The Attempt at a Solution
I tried a number of tests, and this is the only convergence test that I am not sure about. I attempted the ratio and root tests, but both were inconclusive.
As for my attempt,
[tex]\int \frac{1}{2n(2n+1)}dx[/tex], using the partial fractions method to integrate,
[tex]\int \frac{1}{2n(2n+1)}dx = \int \frac{A}{2n} + \frac{B}{2n+1} [/tex]

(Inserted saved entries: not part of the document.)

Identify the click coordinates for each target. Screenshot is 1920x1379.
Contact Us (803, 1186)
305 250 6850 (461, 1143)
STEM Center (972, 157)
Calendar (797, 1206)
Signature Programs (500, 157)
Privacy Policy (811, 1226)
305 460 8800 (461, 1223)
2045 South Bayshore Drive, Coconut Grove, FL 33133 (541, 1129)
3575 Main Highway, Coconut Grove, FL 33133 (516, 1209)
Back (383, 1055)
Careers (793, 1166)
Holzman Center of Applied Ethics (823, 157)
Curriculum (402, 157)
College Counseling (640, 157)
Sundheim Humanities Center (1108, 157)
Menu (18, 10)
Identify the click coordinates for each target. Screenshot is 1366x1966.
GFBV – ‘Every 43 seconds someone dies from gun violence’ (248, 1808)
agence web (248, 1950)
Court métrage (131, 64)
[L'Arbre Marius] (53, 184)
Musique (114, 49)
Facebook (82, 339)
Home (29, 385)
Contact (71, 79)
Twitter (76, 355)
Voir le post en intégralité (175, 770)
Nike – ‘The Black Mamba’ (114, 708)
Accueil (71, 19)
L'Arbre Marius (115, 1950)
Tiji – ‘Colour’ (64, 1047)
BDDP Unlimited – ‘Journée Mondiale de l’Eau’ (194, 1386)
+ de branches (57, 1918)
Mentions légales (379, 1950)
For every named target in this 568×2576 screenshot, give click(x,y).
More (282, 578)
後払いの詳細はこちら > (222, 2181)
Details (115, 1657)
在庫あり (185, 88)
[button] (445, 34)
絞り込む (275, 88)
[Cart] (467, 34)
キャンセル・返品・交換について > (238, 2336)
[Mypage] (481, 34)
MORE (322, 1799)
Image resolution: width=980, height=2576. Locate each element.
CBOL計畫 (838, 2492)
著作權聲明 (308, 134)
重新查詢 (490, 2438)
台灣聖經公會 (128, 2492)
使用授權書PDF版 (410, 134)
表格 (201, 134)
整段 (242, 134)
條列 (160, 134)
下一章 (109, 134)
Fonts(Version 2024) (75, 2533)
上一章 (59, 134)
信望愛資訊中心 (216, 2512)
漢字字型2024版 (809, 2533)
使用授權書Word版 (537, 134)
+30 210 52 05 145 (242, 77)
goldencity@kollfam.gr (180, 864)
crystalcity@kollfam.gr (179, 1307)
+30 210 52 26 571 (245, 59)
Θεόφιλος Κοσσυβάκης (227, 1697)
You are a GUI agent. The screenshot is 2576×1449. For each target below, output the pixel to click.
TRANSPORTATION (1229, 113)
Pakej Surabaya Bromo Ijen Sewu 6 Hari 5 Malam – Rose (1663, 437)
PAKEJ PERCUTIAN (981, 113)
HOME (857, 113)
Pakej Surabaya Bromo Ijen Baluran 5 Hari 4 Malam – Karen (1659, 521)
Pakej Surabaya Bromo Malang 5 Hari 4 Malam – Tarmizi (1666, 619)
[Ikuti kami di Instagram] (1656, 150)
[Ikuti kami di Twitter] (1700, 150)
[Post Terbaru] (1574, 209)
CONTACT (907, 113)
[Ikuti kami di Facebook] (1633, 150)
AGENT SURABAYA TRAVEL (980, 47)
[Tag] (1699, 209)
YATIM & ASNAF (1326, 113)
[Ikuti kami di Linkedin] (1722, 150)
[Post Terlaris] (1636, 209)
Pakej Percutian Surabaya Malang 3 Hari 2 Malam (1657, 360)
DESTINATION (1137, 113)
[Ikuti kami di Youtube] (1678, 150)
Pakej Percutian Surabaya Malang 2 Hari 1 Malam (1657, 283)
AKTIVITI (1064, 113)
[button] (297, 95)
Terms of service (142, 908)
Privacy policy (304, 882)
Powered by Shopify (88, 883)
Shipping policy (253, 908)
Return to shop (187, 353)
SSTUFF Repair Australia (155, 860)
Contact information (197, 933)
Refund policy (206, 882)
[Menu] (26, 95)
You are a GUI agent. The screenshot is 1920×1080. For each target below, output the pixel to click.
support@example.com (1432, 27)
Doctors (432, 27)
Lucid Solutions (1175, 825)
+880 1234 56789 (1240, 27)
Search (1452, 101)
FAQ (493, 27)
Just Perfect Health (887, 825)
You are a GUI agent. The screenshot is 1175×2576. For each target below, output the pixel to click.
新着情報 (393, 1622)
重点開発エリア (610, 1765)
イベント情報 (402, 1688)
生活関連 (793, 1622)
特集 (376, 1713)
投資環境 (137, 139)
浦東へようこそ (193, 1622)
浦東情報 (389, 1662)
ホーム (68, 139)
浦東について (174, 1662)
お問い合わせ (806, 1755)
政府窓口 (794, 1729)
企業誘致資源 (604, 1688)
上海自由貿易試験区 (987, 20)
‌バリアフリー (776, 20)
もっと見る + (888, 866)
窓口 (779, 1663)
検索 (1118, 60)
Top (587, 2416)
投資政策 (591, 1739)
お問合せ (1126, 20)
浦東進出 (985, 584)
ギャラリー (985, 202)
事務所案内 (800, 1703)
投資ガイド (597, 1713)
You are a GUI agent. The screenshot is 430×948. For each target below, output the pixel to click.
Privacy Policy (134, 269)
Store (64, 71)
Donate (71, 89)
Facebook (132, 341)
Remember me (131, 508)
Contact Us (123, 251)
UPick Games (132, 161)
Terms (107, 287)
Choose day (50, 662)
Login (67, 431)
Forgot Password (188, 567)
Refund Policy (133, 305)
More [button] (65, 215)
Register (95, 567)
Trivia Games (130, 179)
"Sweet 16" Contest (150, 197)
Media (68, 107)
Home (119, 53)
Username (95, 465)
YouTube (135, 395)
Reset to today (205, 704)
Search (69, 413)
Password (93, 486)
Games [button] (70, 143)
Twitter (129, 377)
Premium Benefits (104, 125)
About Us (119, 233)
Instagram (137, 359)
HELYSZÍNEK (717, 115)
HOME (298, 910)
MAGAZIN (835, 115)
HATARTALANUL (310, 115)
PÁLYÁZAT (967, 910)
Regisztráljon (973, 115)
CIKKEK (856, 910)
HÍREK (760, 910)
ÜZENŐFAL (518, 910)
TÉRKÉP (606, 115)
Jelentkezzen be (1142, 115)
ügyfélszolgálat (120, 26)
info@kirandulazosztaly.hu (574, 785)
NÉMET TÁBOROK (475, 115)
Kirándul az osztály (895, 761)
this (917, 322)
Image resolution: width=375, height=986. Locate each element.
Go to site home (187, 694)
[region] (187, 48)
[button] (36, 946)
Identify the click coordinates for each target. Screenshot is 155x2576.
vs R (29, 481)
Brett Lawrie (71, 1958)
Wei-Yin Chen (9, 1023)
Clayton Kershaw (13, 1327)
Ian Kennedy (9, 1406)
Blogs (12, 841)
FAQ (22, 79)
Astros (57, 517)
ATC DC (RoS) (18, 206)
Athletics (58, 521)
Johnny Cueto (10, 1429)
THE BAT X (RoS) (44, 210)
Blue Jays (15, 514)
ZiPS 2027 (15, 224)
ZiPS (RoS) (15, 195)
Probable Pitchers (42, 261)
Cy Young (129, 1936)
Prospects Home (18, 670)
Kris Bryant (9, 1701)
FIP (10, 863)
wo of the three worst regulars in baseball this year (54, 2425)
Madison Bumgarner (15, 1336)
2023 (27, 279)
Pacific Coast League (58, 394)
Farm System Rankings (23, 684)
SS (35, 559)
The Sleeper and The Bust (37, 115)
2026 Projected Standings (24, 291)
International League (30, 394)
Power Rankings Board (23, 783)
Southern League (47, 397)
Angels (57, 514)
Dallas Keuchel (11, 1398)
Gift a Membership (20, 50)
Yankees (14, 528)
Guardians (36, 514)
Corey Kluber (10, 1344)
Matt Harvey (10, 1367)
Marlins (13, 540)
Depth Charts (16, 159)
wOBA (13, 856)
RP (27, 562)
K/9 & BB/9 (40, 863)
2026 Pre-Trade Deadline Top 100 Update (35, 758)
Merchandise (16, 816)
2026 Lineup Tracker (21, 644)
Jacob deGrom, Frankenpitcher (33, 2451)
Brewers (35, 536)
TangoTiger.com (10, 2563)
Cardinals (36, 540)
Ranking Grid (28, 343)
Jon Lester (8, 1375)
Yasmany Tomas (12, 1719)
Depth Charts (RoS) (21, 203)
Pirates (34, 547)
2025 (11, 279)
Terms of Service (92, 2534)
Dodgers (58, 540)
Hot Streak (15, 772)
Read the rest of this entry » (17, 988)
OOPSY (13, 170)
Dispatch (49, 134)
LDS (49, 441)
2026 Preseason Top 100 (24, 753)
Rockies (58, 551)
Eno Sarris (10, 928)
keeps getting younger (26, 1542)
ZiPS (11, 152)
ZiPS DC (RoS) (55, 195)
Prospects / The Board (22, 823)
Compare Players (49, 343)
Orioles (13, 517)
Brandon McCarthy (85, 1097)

[tex]1 = 2nA + 2nB + A[/tex]
Matching up coefficients,
[tex]A^0: 1 = A[/tex]
and
[tex]A^1: 0 = 2A + 2B,[/tex]
[tex]B = -A = -1[/tex]
[tex]\int \frac{1}{2n(2n+1)}dx = \int \frac{1}{2n} + \frac{-1}{2n+1} [/tex]
Using substitution,
[tex]\int \frac{1}{2n} = \frac{1}{2}ln(2n)[/tex]
and
[tex]\int \frac{-1}{2n+1} = -\frac{1}{2}ln(2n+1)[/tex]
So, adding these two together, and using properties of the natural log,
[tex]\frac{1}{2}ln(2n) + -\frac{1}{2}ln(2n+1) = \frac{1}{2}ln(\frac{2n}{2n+1})[/tex]
Now, inserting the bounds 1 and t (Where t is infinity),
[tex]\frac{1}{2}ln(\frac{2t}{2t+1}) - \frac{1}{2}ln(\frac{2}{3})[/tex]
Here is where I am a little stumped. I want to say "Hey, t is infinity, and at large values of t, we can ignore the excess numbers (In this case, 2t + 1 is just a tiny bit different than 2t, so we ignore the 1 to make the cancellation) and as a result, I'll have a finite value, and for this reason, the answer is convergent.
BUT, I have always been a little shaky on convergence tests - am I doing this correctly or am I wrong to make that assumption about the cancellation?